The joint staff summary seeks to help participants understand the application of the securities laws to qualified opportunity funds established under the Tax Cuts and Jobs Act.
The SEC and NASAA have issued a joint staff statement that explains the application of the federal and state securities laws to "opportunity zone" investments. The summary explains when interests in qualified opportunity funds would be securities under federal and state law, while also providing an overview of the requirements relating to offerings, broker-dealer registration, and considerations for advisers. Separately, a new Compliance and Disclosure Interpretation issued by Division of Corporation Finance staff discusses the application of Regulation Crowdfunding and other federal exemptions that may permit non-accredited investors to participate in these offerings.
Adopted as part of the Tax Cuts and Jobs Act in December 2017, the opportunity zone program provides tax incentives for long-term investing in designated economically distressed communities. Under the program, taxpayers may defer and reduce taxes on capital gains by reinvesting gains in "qualified opportunity funds" that are required to have at least 90 percent of their assets in designated low-income zones.
Staff summary. The summary notes that offerings of interests in a qualified opportunity fund will typically involve offers and sales of securities under federal and state laws except in limited circumstances, such as a fund established and operated as a general partnership where each partner has a substantial management role. As result, qualified opportunity funds must comply with the registration and anti-fraud provisions of federal and state securities laws, in addition to other applicable regulations, such as those of the Internal Revenue Service and Treasury Department. Among other things, the staff summary covers some frequently used exemptions from registration that may be available to issuers of qualified opportunity funds, including Rule 506(c) of Regulation D, which exempts a public offering from registration so long as the issuer takes reasonable steps to verify the accredited investor status of each purchaser.
New C&DI. Separately, staff of the Division of Corporation Finance issued new Compliance and Disclosure Interpretation 204.05 to address possible capital-raising options for opportunity zone issuers seeking to allow non-accredited investors to participate in their projects. Staff expressed the view that, properly structured, Regulation A, Regulation Crowdfunding, and the intrastate offering exemptions in Rules 147 and 147A can be effective tools for the financing of an opportunity zone project, either alone or in conjunction with another exemption.

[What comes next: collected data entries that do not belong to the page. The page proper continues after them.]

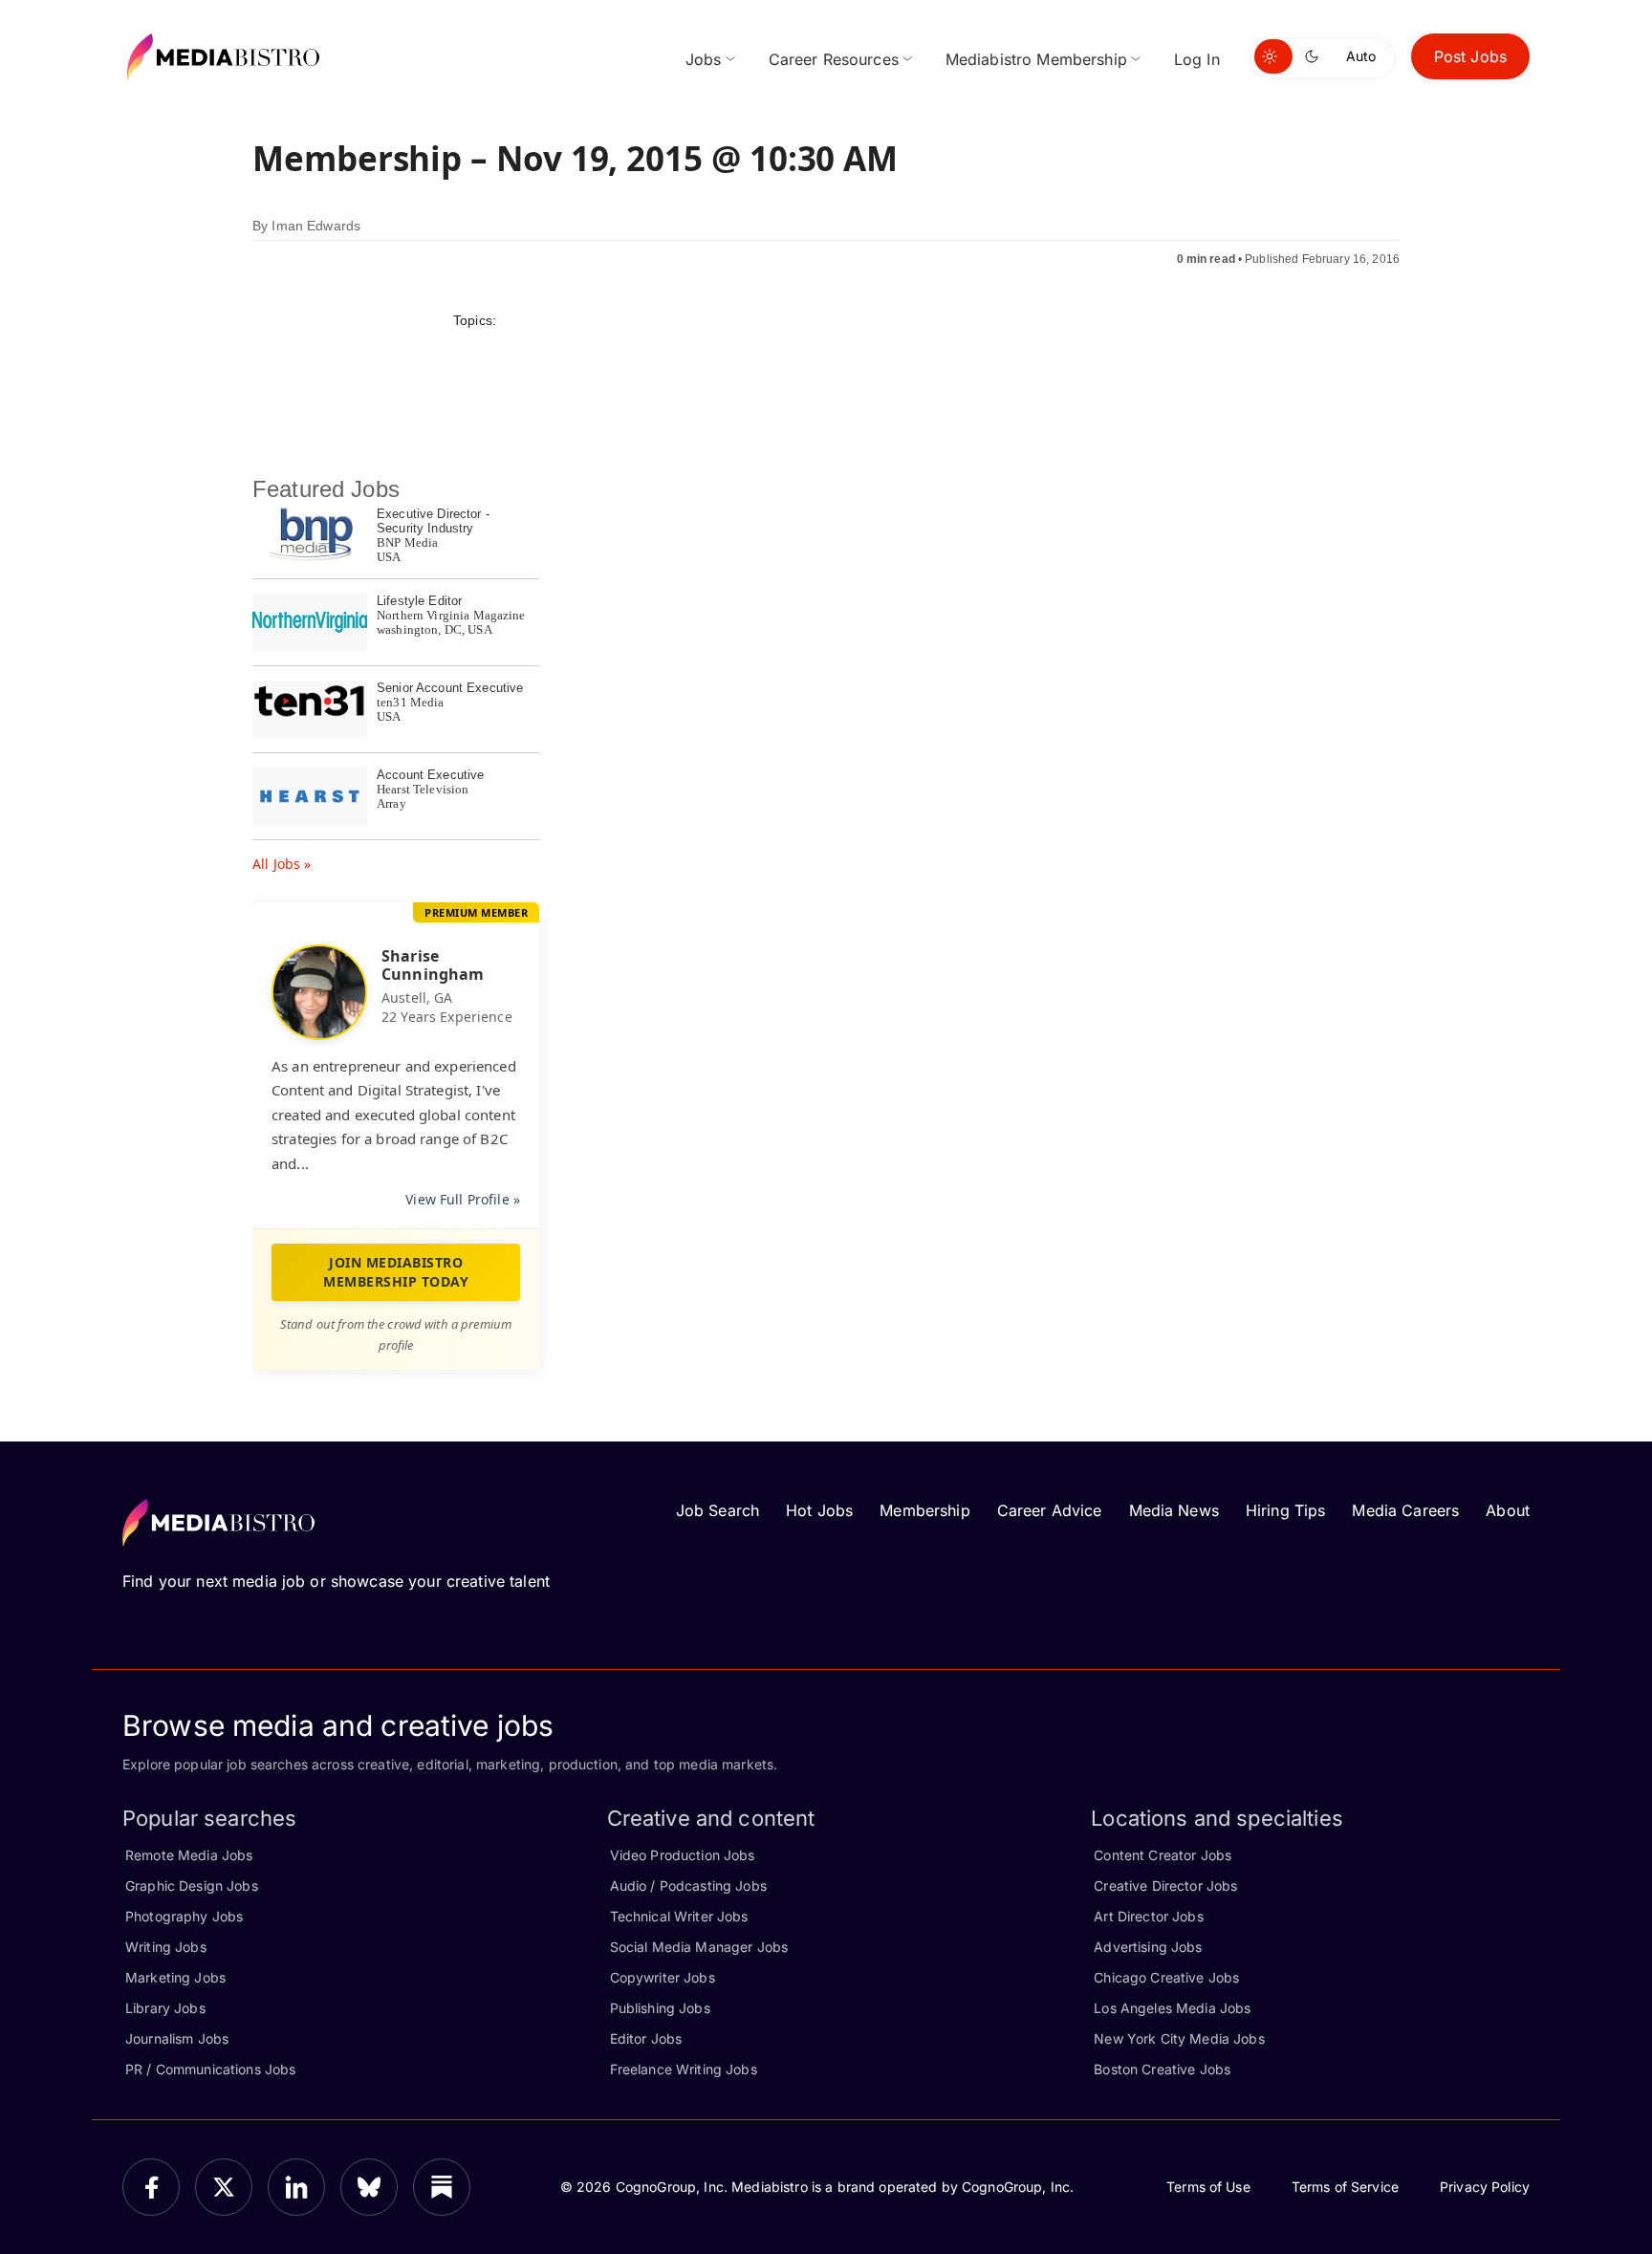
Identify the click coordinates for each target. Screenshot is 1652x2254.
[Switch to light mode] (1273, 56)
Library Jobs (165, 2008)
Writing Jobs (165, 1947)
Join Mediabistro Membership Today (395, 1271)
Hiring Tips (1286, 1510)
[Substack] (441, 2187)
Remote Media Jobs (188, 1855)
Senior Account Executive (450, 688)
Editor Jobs (646, 2038)
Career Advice (1049, 1510)
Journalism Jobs (176, 2038)
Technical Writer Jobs (679, 1916)
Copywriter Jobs (662, 1977)
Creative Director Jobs (1165, 1885)
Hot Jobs (819, 1510)
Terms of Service (1345, 2186)
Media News (1174, 1510)
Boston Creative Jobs (1162, 2069)
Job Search (717, 1510)
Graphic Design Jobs (191, 1885)
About (1508, 1510)
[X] (223, 2187)
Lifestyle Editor (419, 601)
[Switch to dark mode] (1315, 56)
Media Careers (1405, 1510)
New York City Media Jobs (1179, 2038)
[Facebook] (151, 2187)
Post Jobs (1470, 56)
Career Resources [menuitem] (834, 59)
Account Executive (430, 775)
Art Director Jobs (1148, 1916)
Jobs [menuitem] (703, 59)
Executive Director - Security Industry (433, 521)
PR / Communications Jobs (210, 2069)
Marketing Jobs (175, 1977)
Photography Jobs (184, 1916)
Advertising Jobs (1148, 1947)
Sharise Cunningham (432, 965)
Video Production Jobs (682, 1855)
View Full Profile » (462, 1199)
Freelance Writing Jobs (683, 2069)
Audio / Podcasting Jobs (688, 1885)
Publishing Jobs (660, 2008)
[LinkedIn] (296, 2187)
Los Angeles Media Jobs (1172, 2008)
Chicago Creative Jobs (1166, 1977)
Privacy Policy (1485, 2186)
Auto (1361, 56)
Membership (924, 1510)
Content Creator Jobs (1162, 1855)
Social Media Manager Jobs (699, 1947)
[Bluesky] (369, 2187)
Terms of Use (1208, 2186)
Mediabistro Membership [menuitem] (1036, 59)
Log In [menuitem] (1197, 59)
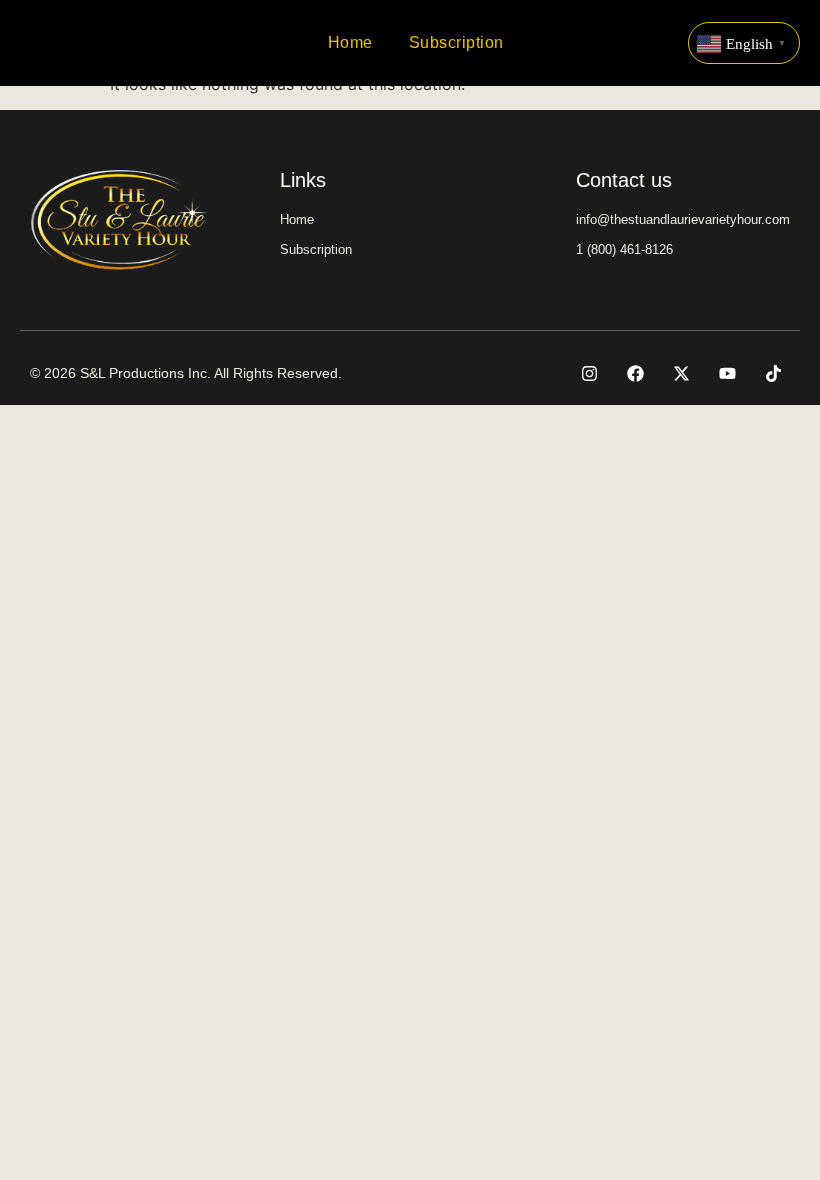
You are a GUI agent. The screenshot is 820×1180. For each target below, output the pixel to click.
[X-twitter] (681, 373)
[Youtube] (727, 373)
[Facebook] (635, 373)
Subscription (456, 42)
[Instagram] (589, 373)
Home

For example, the C&DI notes that a qualified opportunity fund could rely on Rule 506(c) to offer and sell securities to accredited investors and use the proceeds to finance a portion of a project, while making a Regulation Crowdfunding offering to non-accredited investors at the same time to fund the remainder of the project. The offering under Rule 506(c) would not be integrated with a Regulation Crowdfunding offering as long as any general solicitation and advertisement for the Rule 506(c) offering either: (1) did not include the terms of the Regulation Crowdfunding offering; or (2) also complied with the requirements of a Regulation Crowdfunding offering, such as necessary legends and additional restrictions on general solicitation.
Opportunities for Main Street investors. In a public statement, SEC Chairman Jay Clayton stated that the Opportunity Zone staff statement and guidance demonstrate that Main Street investors can invest in their local communities in a manner that is in compliance with the securities laws. Unlike the opportunities available to institutional and high net worth individuals, however, the chairman acknowledged that the path for Main Street investors is often more complex, especially for those investors living within the opportunity zone.
Referencing the SEC's recent concept release regarding the regulation of private securities offerings, Clayton wondered whether changes to SEC rules could provide a simplified path to allow individuals who live in or near an opportunity zone to invest in a project on a basis that still affords appropriate investor protection. For example, he posited an exemption where the investment opportunity would be limited to residents of the opportunity zone or adjacent zip codes within the same state, similar to the intrastate exemption under Rule 147A, with a maximum investment size scaled to reflect individual circumstances in a manner similar to the Regulation Crowdfunding rules.
NASAA statement. In a news release, NASAA President Michael Pieciak praised the joint efforts of state and federal securities regulators to respond effectively to innovation. "This joint summary is a good example of state and federal regulators working collaboratively to address new compliance issues raised by an innovative program and thereby promoting our dual mission of protecting investors and helping facilitate capital formation," Pieciak said.